Requirement:
Some of the lines below need repeating. Reproduce exactly those between the lines holding "Viewport: 758px width, 587px" and "Switch Files panel", inclusive.
══ Records for this exercise ══
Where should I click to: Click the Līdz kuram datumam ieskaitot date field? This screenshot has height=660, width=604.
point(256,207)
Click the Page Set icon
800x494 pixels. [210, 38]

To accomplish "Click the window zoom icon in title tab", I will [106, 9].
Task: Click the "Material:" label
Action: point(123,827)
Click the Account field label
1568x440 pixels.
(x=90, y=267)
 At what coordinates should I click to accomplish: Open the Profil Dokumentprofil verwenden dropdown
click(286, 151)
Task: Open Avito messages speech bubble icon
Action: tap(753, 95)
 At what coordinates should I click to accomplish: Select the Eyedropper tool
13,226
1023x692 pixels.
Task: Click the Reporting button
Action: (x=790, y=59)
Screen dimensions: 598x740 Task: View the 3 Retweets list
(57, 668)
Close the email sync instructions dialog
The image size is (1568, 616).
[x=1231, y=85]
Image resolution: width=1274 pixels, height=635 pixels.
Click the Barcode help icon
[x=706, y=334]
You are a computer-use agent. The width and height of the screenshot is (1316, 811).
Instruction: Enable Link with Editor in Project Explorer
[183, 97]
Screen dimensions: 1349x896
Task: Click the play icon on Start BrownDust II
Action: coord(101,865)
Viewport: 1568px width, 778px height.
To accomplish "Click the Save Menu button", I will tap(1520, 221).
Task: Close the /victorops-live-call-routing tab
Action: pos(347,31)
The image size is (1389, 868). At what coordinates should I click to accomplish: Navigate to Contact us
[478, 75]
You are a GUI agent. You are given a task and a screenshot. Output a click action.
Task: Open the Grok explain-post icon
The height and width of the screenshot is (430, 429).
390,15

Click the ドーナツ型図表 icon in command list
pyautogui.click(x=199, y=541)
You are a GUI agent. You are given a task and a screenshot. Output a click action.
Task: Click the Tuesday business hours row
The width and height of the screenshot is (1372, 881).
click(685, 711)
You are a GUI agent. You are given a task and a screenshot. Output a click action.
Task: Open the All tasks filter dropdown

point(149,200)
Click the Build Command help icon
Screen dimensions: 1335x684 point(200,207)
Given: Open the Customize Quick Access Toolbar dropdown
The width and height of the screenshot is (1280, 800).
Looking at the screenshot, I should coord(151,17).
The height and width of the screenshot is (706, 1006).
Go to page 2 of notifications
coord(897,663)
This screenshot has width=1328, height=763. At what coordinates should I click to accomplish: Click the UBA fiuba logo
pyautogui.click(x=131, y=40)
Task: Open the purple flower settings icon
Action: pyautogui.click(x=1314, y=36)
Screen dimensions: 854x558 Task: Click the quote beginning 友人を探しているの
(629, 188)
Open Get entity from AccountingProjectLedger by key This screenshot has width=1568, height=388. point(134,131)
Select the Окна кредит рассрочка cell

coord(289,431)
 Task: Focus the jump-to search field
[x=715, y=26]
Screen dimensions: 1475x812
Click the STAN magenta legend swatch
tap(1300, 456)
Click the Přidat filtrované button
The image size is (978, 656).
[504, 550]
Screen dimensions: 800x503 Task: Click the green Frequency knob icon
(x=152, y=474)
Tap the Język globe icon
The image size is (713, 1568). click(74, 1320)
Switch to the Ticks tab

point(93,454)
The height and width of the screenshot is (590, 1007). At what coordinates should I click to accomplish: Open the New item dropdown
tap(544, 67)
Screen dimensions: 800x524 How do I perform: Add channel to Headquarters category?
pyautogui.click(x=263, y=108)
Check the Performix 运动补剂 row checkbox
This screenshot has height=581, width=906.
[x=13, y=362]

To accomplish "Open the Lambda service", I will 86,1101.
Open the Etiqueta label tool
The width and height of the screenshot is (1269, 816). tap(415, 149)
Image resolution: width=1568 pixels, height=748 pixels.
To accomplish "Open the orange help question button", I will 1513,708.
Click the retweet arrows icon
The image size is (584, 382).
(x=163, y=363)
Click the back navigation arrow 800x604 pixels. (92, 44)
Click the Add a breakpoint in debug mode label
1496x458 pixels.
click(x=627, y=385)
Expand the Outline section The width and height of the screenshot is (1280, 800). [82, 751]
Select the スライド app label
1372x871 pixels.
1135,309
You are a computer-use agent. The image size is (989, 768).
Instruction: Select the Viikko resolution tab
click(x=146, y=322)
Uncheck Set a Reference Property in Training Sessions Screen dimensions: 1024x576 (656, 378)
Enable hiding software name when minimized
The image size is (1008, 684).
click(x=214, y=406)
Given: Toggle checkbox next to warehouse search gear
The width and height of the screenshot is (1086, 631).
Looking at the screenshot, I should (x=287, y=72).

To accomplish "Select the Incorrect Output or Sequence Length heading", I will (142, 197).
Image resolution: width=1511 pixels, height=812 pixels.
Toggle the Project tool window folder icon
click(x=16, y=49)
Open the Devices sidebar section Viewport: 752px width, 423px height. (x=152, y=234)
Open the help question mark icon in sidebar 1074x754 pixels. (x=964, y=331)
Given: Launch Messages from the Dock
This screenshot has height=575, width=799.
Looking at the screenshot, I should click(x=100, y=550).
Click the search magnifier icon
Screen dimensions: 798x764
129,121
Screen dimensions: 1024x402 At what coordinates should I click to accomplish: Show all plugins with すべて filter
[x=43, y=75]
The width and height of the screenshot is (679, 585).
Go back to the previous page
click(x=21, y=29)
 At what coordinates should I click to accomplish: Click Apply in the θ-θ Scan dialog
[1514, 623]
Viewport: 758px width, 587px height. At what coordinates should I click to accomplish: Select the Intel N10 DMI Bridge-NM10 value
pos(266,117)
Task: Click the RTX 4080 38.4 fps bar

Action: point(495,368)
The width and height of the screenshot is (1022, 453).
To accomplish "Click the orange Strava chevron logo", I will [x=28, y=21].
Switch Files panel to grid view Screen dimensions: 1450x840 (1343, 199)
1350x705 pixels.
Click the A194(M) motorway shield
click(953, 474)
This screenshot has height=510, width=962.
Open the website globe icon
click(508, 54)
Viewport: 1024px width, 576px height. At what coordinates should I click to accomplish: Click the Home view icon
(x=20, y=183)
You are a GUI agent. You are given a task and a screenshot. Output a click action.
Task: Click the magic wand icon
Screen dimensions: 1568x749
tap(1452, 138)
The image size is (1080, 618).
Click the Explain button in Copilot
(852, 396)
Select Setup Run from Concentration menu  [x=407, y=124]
═══
Reply to the task:
Viewport: 758px width, 587px height. At what coordinates should I click to accomplish: Select the Intel N10 DMI Bridge-NM10 value
pos(266,117)
Task: Click the RTX 4080 38.4 fps bar

Action: point(495,368)
The width and height of the screenshot is (1022, 453).
To accomplish "Click the orange Strava chevron logo", I will [x=28, y=21].
Switch Files panel to grid view Screen dimensions: 1450x840 (1343, 199)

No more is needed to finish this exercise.